A few days later, as a half-dozen members arrive at a bar/concert venue that is under construction in Logan Square to discuss the group and its music, the conversation takes on the same tone as one of its frenetic rehearsals. The singers crack jokes, finish each other’s sentences and spin off into countless tangents. Still, over the course of an hour, the group members manage to divulge the inspiration behind the Glee Club’s formation (“The Langley School Music Project,” a collection of 1976-77 recordings by a Canadian children’s choir), the best part of performing for new audiences (“That knowing laugh when people first recognize” the song) and the difficulty inherent when two-dozen-plus hard-core music fans are forced to choose a new song for the crew’s growing repertoire (one person threatened to walk when another jokingly proposed that they tackle a Melissa Etheridge tune).
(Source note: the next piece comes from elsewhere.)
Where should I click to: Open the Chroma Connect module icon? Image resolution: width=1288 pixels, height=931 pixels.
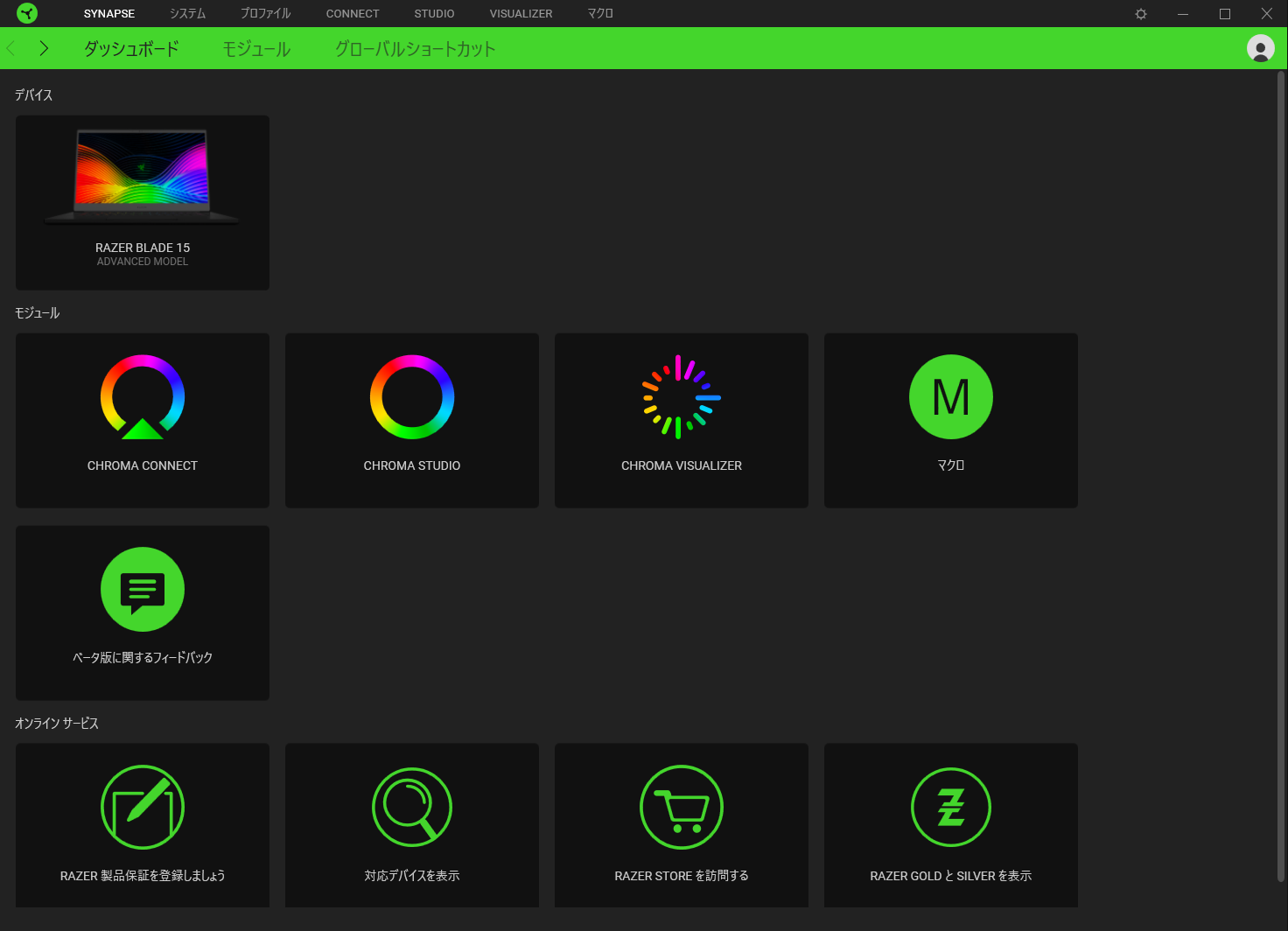click(x=143, y=397)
The group has performed a number of surreal shows in the past year, including a slot at Looptopia in Daley Plaza a few weeks after forming and a September stop at Mortified, a poetry event at the Green Mill. But the members almost universally agree that opening for The Swell Season (whose members Glen Hansard and Marketa Irglova picked up a best song Oscar last month for “Falling Slowly”) in November — a show that ended with the two groups collaborating on a pair of Pixies’ covers — was particularly memorable.

“We were crammed in a small room in the basement [of the Vic Theatre] for seven hours and we got a little unruly,” recalls Billy Helmkamp. “We ended up sending Glen and Marketa a heart-shaped card saying we were sorry. It wasn’t until way later that we found out they weren’t even mad.”

BLUE RIBBON GLEE CLUB

Join the chorus

When: 10 p.m. Friday

Where: The Hideout, 1354 W. Wabansia Ave.